+++ Data for this task

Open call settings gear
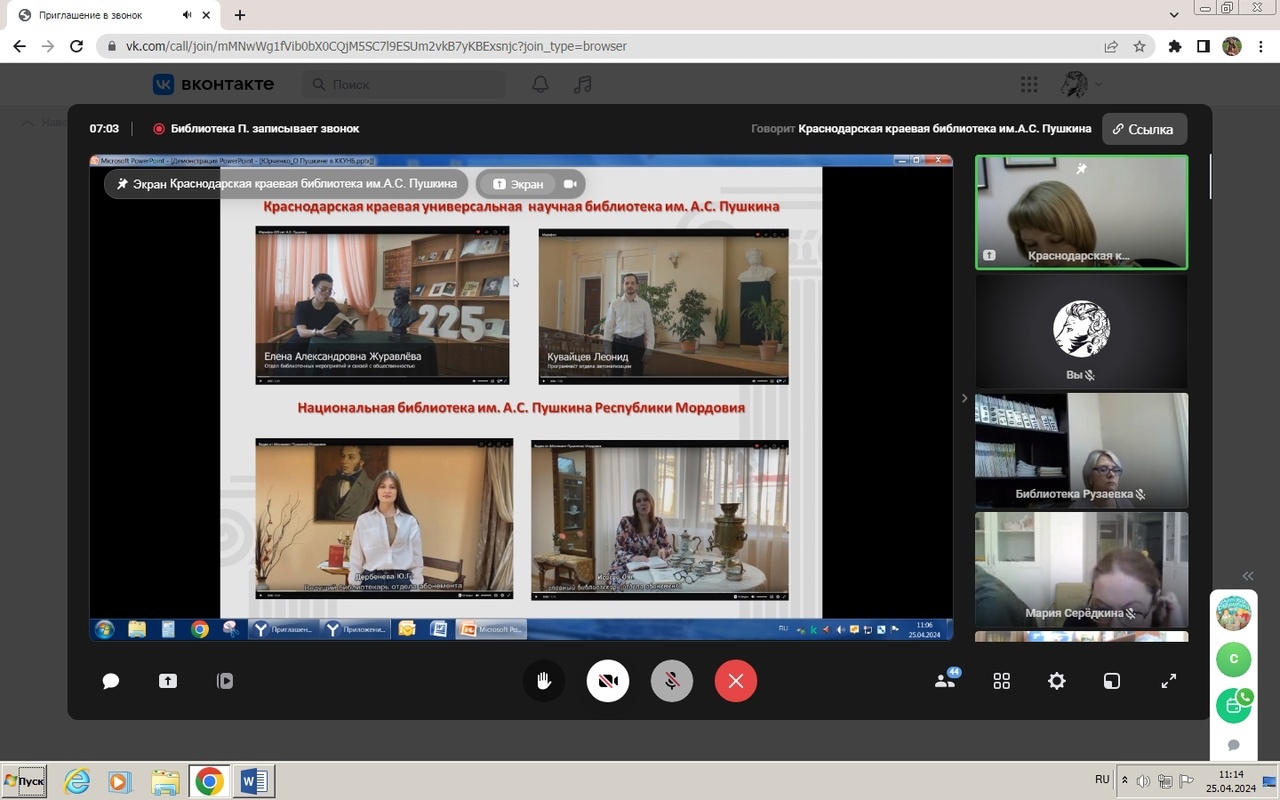 (x=1057, y=681)
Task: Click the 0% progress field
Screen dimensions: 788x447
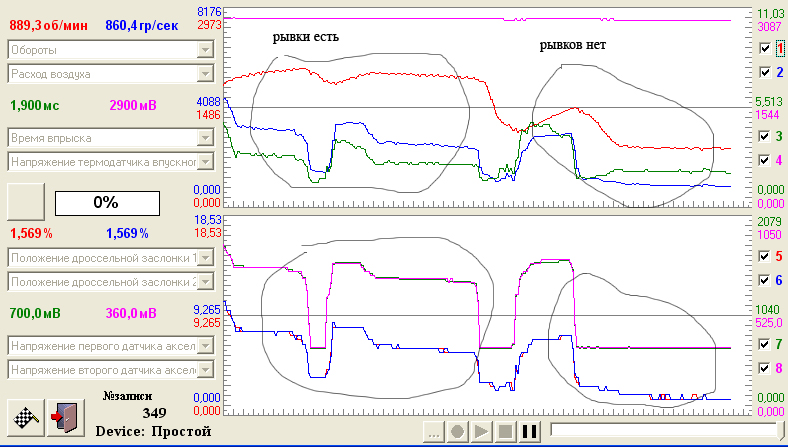Action: click(107, 203)
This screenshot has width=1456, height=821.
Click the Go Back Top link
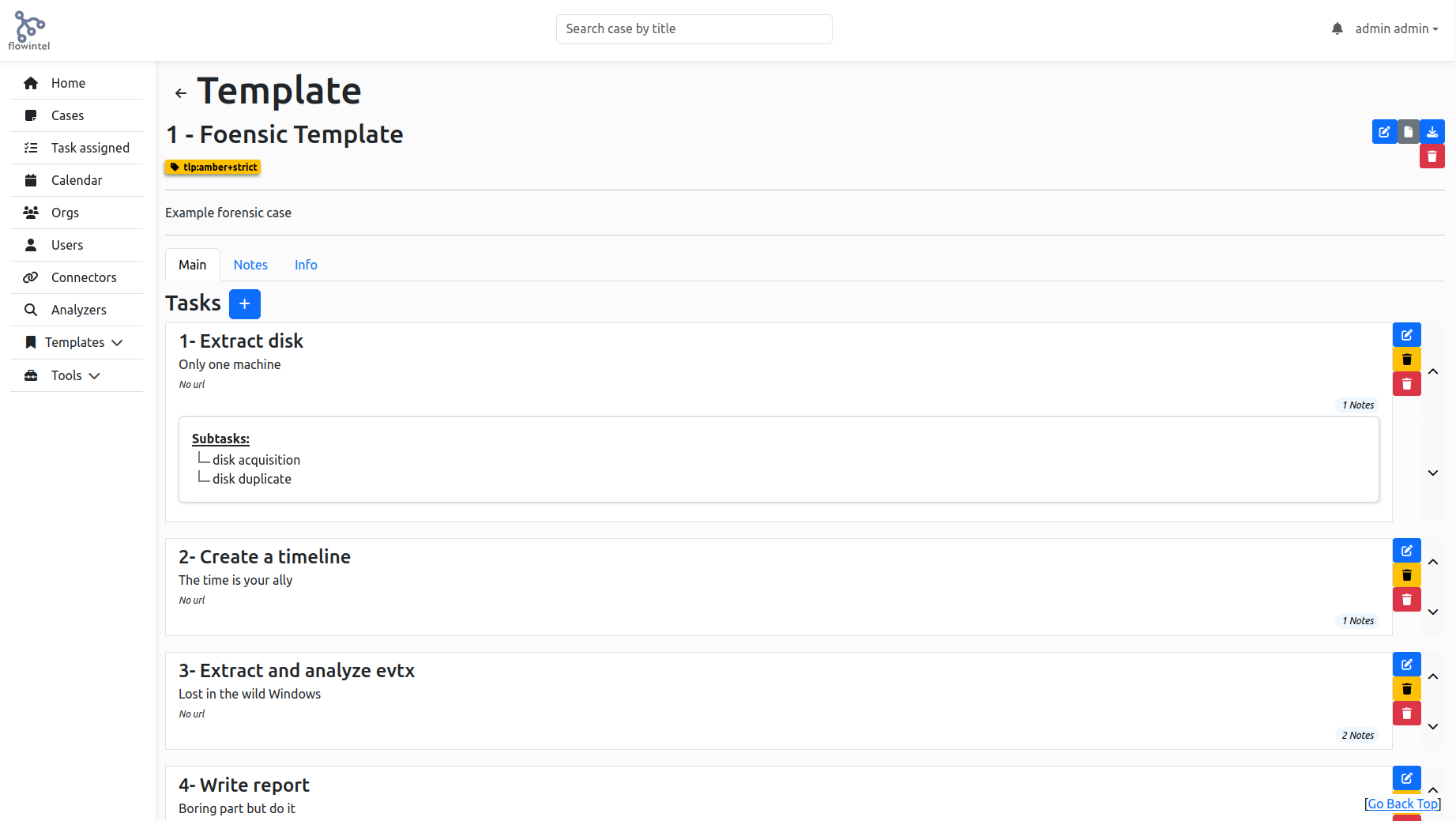coord(1403,804)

++++++

### The task:
Return every line of text from the three rows above, word for word and in order, and leave the pictures out.

### The answer:
Open call settings gear
 (x=1057, y=681)
Task: Click the 0% progress field
Screen dimensions: 788x447
Action: click(107, 203)
This screenshot has width=1456, height=821.
Click the Go Back Top link
coord(1403,804)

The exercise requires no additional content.